One especially interesting form is resistant starch, found in cooked and cooled potatoes, green bananas, legumes, and certain whole grains. Like fiber, resistant starch bypasses digestion in the small intestine and travels to the large intestine, where gut bacteria ferment it. That fermentation produces short-chain fatty acids, particularly butyrate, which strengthens the intestinal lining, reduces inflammation, and supports the gut barrier. Foods rich in resistant starch also have a lower glycemic index, leading to slower blood sugar rises after eating. Research has linked resistant starch consumption to improved insulin sensitivity, greater feelings of fullness, and even increased fat burning, since the fermentation process itself requires energy.

Sugar Alcohols

Sugar alcohols are a modified form of carbohydrate used as sweeteners in sugar-free gum, candy, and protein bars. Common examples include xylitol, erythritol, sorbitol, and maltitol. They taste sweet but contain fewer calories per gram than regular sugar and produce a smaller blood sugar response. The tradeoff is that some people experience bloating or digestive discomfort when consuming them in larger amounts, because they’re only partially absorbed in the small intestine. The unabsorbed portion draws water into the gut and gets fermented by bacteria, which produces gas.

How Much You Need

The Dietary Guidelines for Americans set the acceptable range for carbohydrate intake at 45 to 65 percent of total daily calories for everyone age 2 and older. On a 2,000-calorie diet, that works out to roughly 225 to 325 grams per day. Where you fall within that range depends on your activity level, metabolic health, and personal goals. Endurance athletes routinely need the upper end or beyond. People managing blood sugar issues sometimes benefit from the lower end.

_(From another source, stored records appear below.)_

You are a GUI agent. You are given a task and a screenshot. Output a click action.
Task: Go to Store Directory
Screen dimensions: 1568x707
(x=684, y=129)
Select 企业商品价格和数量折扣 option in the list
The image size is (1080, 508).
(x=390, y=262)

The quality of your carbohydrates matters at least as much as the quantity. Whole grains, legumes, vegetables, and fruits deliver fiber, vitamins, and minerals alongside their glucose. Refined sugars and processed starches deliver the glucose without much else. Shifting toward whole-food sources of carbohydrate, even without changing the total amount, consistently improves markers of metabolic health in clinical studies. The simplest guideline: the less processing a carbohydrate-rich food has undergone, the more slowly it will release glucose and the more nutrients it will carry with it.